Clutching her goblet of faerie wine, Faith’s eyes cut across the room toward her eldest son, who had his head bent next to his grandfather’s, probably discussing the cleverness of their crown embezzlement venture. If they actually thought I would go through with the wedding, they had another thing coming.
The air churned as powerful wings propelled Neverra’s one and only dragon onto the glass deck beyond the curved glass wall. Remo’s little brother Karsyn, who’d been riding on his father’s black-scaled back, hopped off and traipsed through the open sash windows toward his mother, leveling a serrated little glower my way.
A cloud of shimmery smoke billowed around the draca, blurring his dark contours, shrinking him back into human flesh. Tightening the leather tie binding his shoulder-length brown hair, Silas entered the pavilion, inclining his head toward the assembled crowd. As he strode toward Remo, Faith intercepted him, shackling his wrist. Her hissed words were lost amidst a fanfare of loud stomps.
A line of lucionaga climbed up the sweeping glass stairs, forming an aisle through which Nima and Iba walked arm-in-arm, sporting matching golden leaf circlets and decorous smiles. Nima’s grin lost some of its power when she noticed Faith, and then it wilted entirely when her black eyes landed on me. Her body grew so stiff so fast that when she whipped her face toward Iba, I worried her head would unscrew itself from her neck. Iba winced, even though Nima hadn’t even opened her mouth.
The dust locked in the tattoo wreathing her neck seemed to pulse harder. So hard that for a second I actually worried for Iba’s safety, but for all her temper, my mother possessed unrivaled self-control. Iba placed his glowing palm atop Nima’s forearm, above her second tattoo, spoils from the battle she’d waged to free our kingdom of the cloying mist. Anguish lit up her dark features and made the W on her hand flare like a beacon.

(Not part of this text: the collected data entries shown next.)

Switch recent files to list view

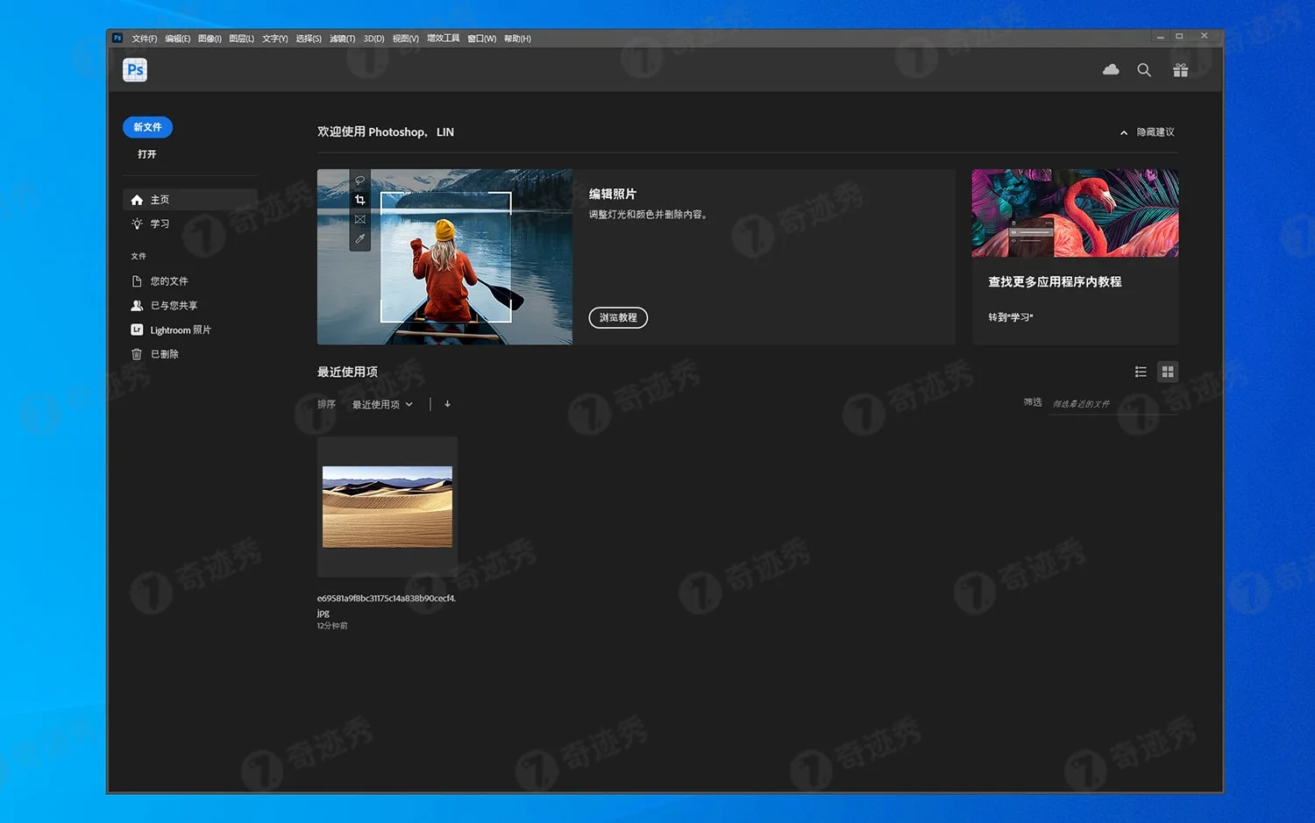(1141, 372)
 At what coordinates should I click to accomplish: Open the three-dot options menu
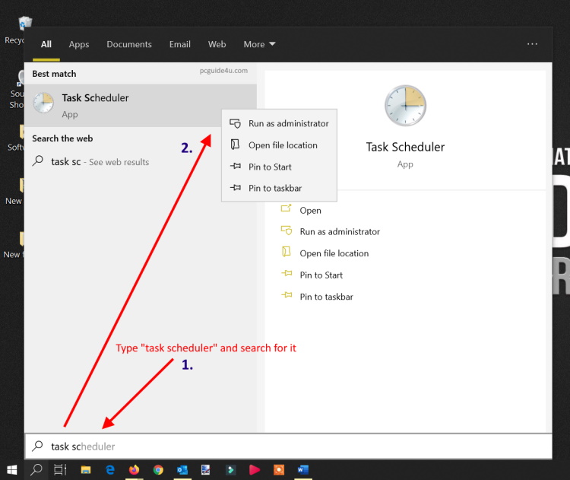click(532, 44)
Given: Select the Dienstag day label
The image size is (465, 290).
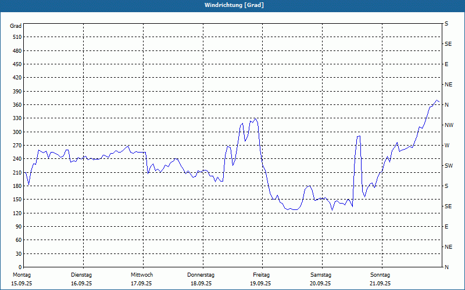Looking at the screenshot, I should [81, 275].
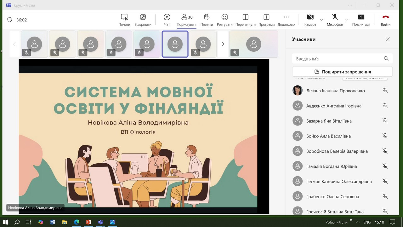Image resolution: width=403 pixels, height=227 pixels.
Task: Expand the microphone options dropdown arrow
Action: click(347, 20)
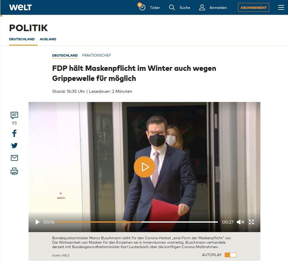Send article by email envelope icon

14,158
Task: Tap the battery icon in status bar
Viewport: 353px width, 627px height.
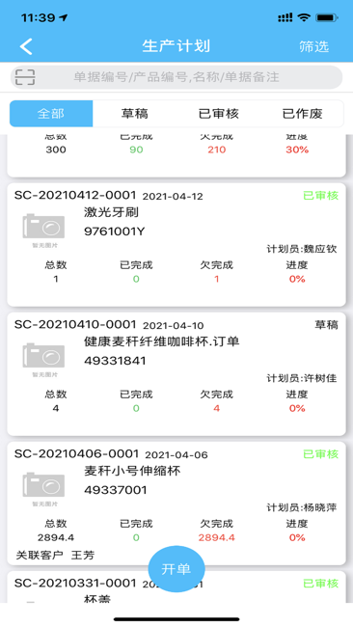Action: tap(327, 17)

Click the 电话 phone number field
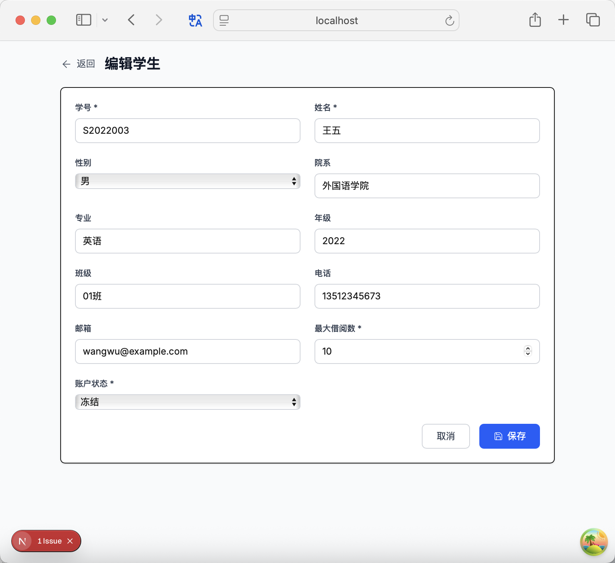click(x=427, y=296)
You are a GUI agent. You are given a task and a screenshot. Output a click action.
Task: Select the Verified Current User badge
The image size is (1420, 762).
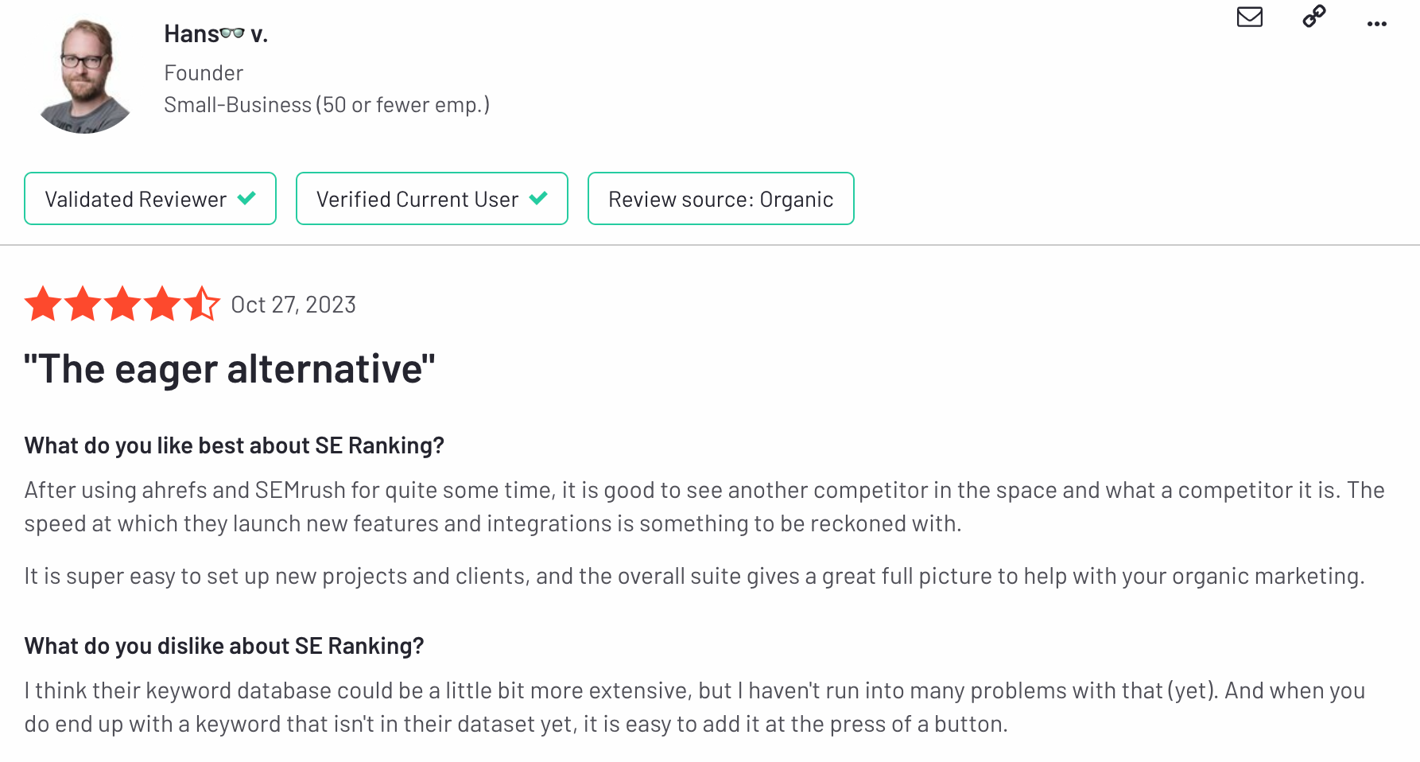(x=432, y=199)
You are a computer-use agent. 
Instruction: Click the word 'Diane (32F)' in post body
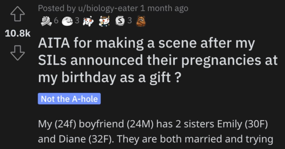point(86,139)
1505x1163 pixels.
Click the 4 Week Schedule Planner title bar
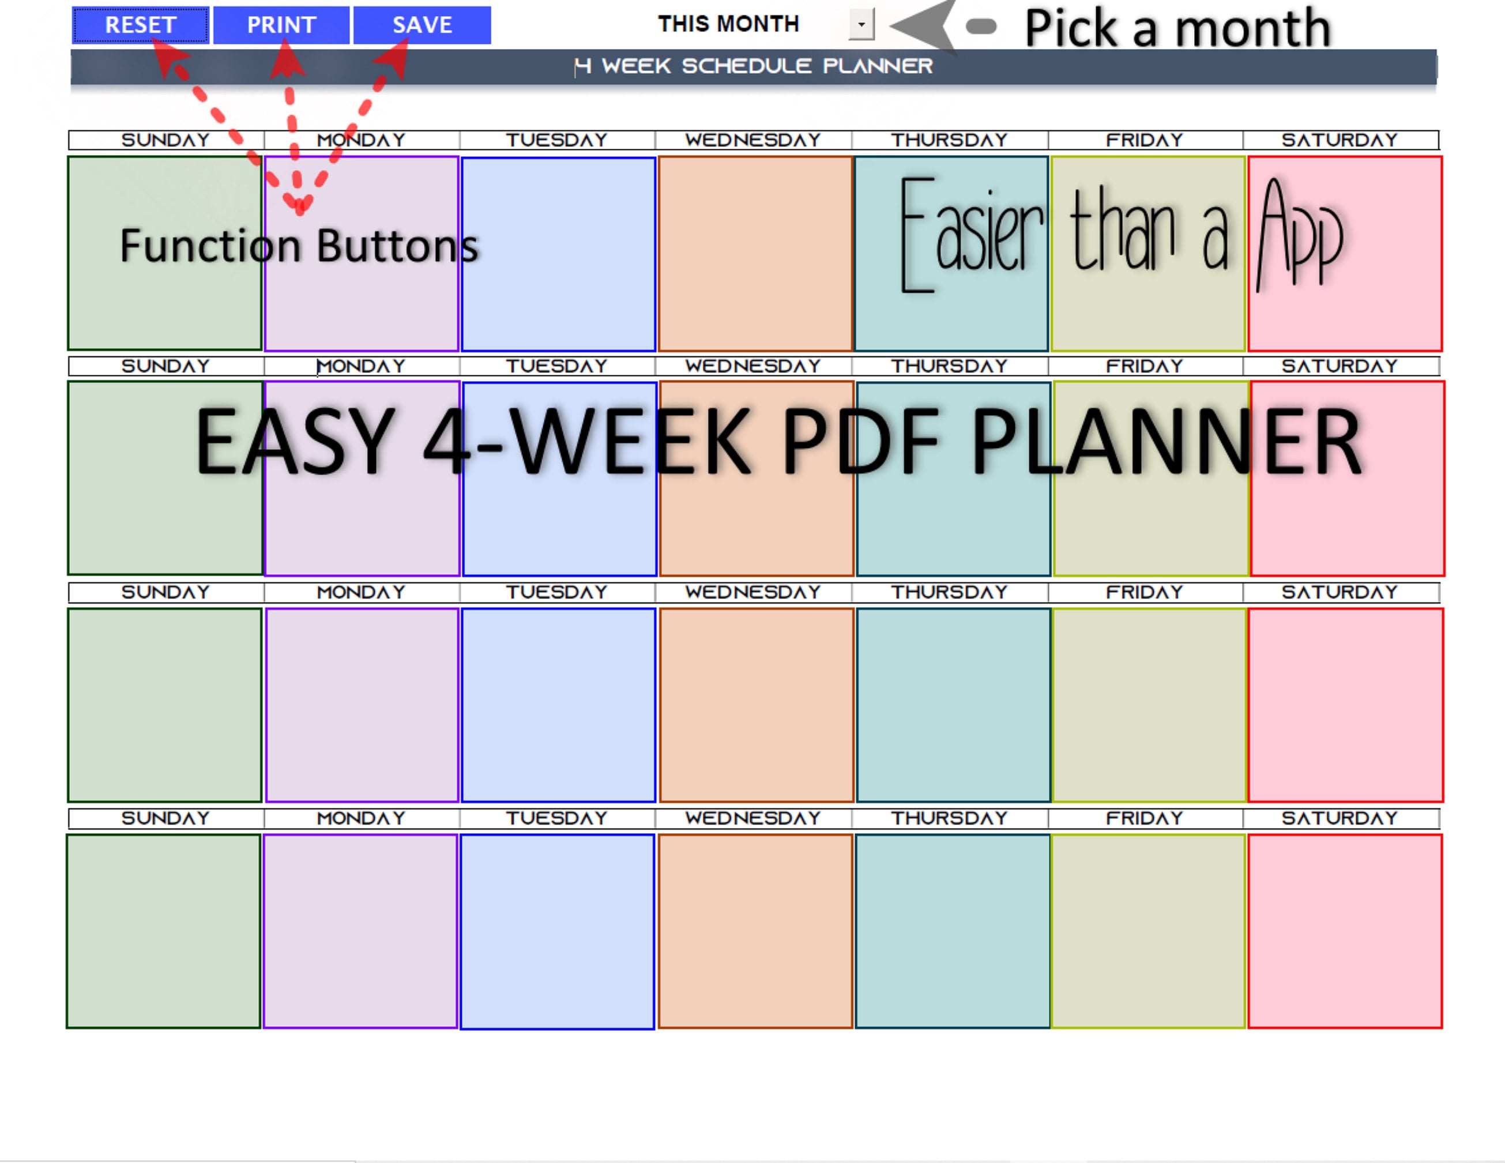[753, 67]
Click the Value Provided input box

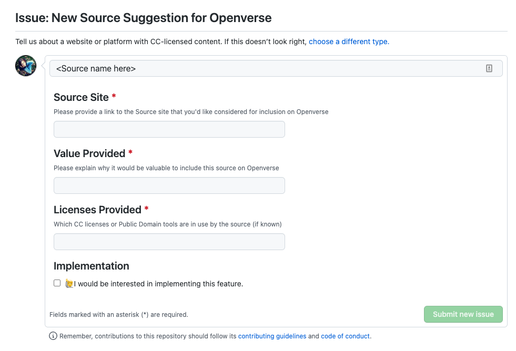click(169, 185)
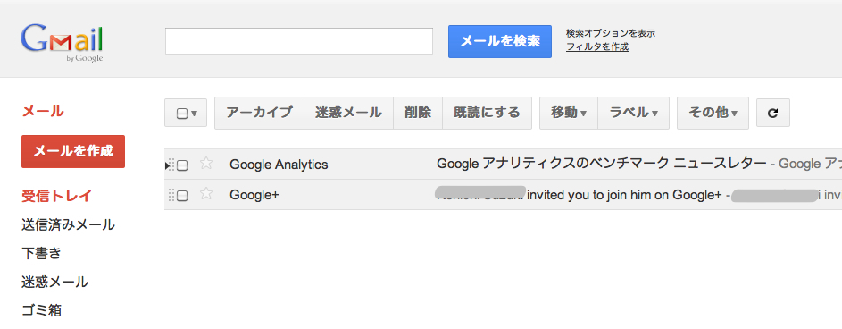Click the アーカイブ toolbar button
Screen dimensions: 842x329
pos(259,113)
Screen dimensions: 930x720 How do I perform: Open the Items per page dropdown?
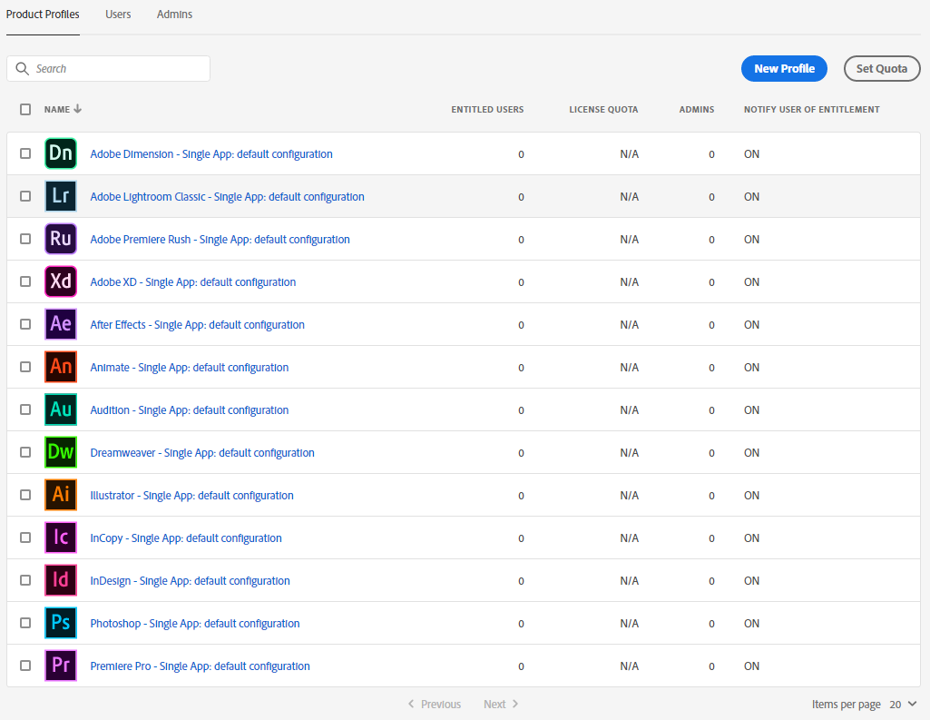[x=903, y=705]
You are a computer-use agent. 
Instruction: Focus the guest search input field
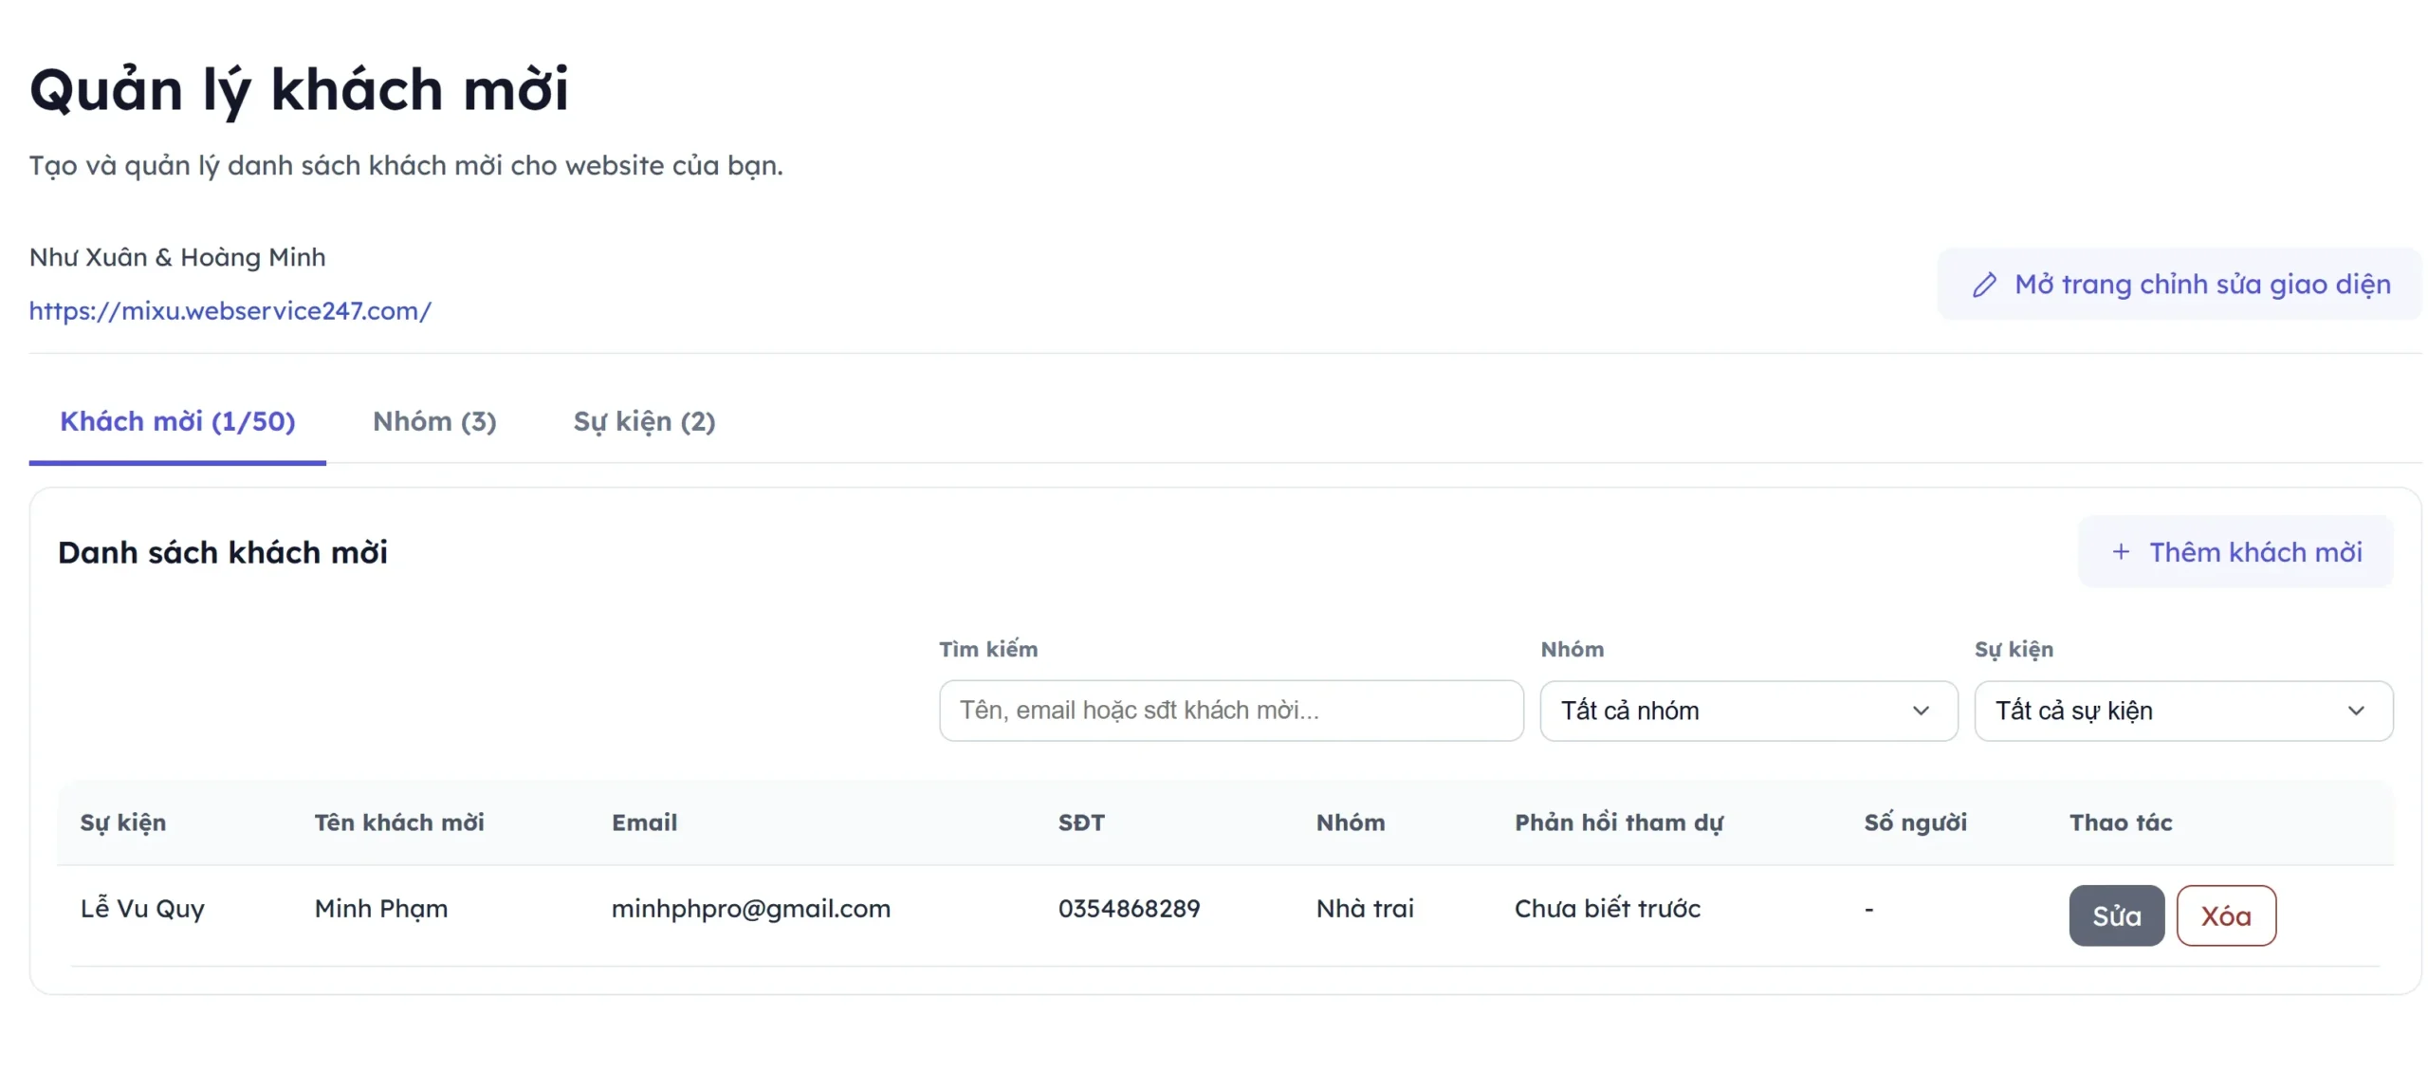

“Thank you all for coming on such short notice.” Iba’s knuckles whitened as though he was physically restraining Nima. “Some of you might have guessed the occasion from the color of my daughter’s magnificent dress.”
He winked at his sister, whose face was much too drawn to register the compliment.
“Tonight, I called you over to celebrate a momentous event in my family’s life—the engagement of my beautiful Amara to a loyal subject of the crown, Remo Farrow.”
The vein at Remo’s temple fluttered his birthmark. I suspected he hadn’t appreciated being referred to as a loyal subject of the crown.
Nima turned the same shade as Giya’s dress, which made her tipped eyes appear black, and then the veins in her hands ignited, a luminescent blue.
Oppressive silence ensued after Iba’s short speech, but it didn’t last long. Soon it was punctured by one long roll of thunder that had everyone looking at the incoming clouds. The lucionaga who’d remained on the deck filed into the pavilion to slide the glass doors shut. Neverrians were surely wondering why another storm was forming when the last one had just abated. Or perhaps they were too busy running to find cover to wonder about the weather, and which Daneelie was causing it.
Aylen clapped. She’d loved Stella, and even though she’d heard Nima’s stories, her fond memories of Faith’s mother made it impossible for her to hate the Farrows. Shiloh and Nana Em clapped along politely and so did Pappy, although he wore a big frown that pleated his suntanned brow.
“Is this my niece’s choice, or yours, Ace?” Geemee Kaji’s voice cut through the applause.
“She is the crown princess, brother,” Iba answered.
A look passed between the two men. A look that made Geemee Kaji’s corded arms tighten in front of his massive chest, the myriad of confiscated Seelie dusts writhing in their tracks. Unlike Nima, he couldn’t use the dust he ensnared. Merely stored it until he felt the misbehaving Seelie deserved their power back.
Where Gregor and Silas governed the royal guard, Geemee Kaji, along with a handful of other Unseelies, ran the Neverrian police. He was trying to get his twins to join, but Giya had zero interest in patrolling the kingdom, and Sook was much too passionate about his inventions.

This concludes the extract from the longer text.